Set out the entry lines as a Markdown table with the columns Row and Line. Start at the line containing "Task: Click the Axistep entry steps", end at the line containing "pyautogui.click(x=570, y=693)", number each line and leave out blank lines.

[begin RECORDS SHOWN]

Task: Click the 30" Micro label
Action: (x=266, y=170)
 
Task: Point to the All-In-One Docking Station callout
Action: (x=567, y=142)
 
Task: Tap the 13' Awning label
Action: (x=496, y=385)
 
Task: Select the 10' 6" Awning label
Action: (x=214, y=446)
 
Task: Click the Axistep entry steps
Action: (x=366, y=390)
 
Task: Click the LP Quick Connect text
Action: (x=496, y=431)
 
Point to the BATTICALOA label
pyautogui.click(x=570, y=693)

[end RECORDS SHOWN]
[begin RECORDS SHOWN]

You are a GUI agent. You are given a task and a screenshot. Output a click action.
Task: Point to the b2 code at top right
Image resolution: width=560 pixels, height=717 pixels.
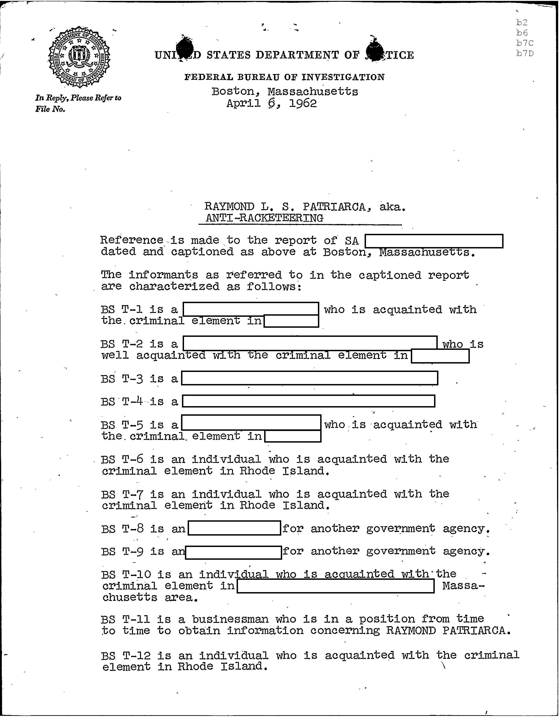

[end RECORDS SHOWN]

ANSWER TO THE EXERCISE ::
| Row | Line |
|---|---|
| 1 | Task: Click the Axistep entry steps |
| 2 | Action: (x=366, y=390) |
| 3 | Task: Click the LP Quick Connect text |
| 4 | Action: (x=496, y=431) |
| 5 | Point to the BATTICALOA label |
| 6 | pyautogui.click(x=570, y=693) |